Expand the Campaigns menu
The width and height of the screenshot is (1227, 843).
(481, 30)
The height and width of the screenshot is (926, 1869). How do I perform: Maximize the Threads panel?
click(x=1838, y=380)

▸ **Work instruction**
The line containing "The height and" and every line after it, through the last one above, should be written out word for word.

▸ **Your response**
The height and width of the screenshot is (926, 1869). How do I perform: Maximize the Threads panel?
click(x=1838, y=380)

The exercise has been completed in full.